• The records
==*==

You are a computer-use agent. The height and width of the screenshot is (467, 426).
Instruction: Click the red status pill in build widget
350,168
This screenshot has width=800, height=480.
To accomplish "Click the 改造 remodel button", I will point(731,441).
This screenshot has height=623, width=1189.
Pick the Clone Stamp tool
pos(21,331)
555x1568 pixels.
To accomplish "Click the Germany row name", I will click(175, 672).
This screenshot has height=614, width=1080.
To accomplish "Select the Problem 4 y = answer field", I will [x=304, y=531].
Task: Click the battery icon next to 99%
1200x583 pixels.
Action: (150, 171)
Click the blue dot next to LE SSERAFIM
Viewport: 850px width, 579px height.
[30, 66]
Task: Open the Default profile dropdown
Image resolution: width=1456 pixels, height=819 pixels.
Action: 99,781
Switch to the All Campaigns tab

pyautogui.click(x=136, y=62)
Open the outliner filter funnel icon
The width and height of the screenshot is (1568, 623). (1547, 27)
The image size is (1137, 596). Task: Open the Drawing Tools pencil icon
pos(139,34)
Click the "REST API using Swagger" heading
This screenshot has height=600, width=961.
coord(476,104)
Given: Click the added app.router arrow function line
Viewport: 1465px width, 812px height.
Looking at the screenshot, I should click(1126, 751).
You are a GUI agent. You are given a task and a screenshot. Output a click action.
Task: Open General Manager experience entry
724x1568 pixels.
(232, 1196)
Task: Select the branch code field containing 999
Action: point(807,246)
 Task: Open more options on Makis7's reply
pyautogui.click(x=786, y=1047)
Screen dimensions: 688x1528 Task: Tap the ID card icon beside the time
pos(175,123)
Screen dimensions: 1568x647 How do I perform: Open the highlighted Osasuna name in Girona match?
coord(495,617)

==*==

• Task prompt
Count the lines in the rows above that contain the string "icon", treating uppercase and lowercase as different. Reply with the number only.

• Correct result
4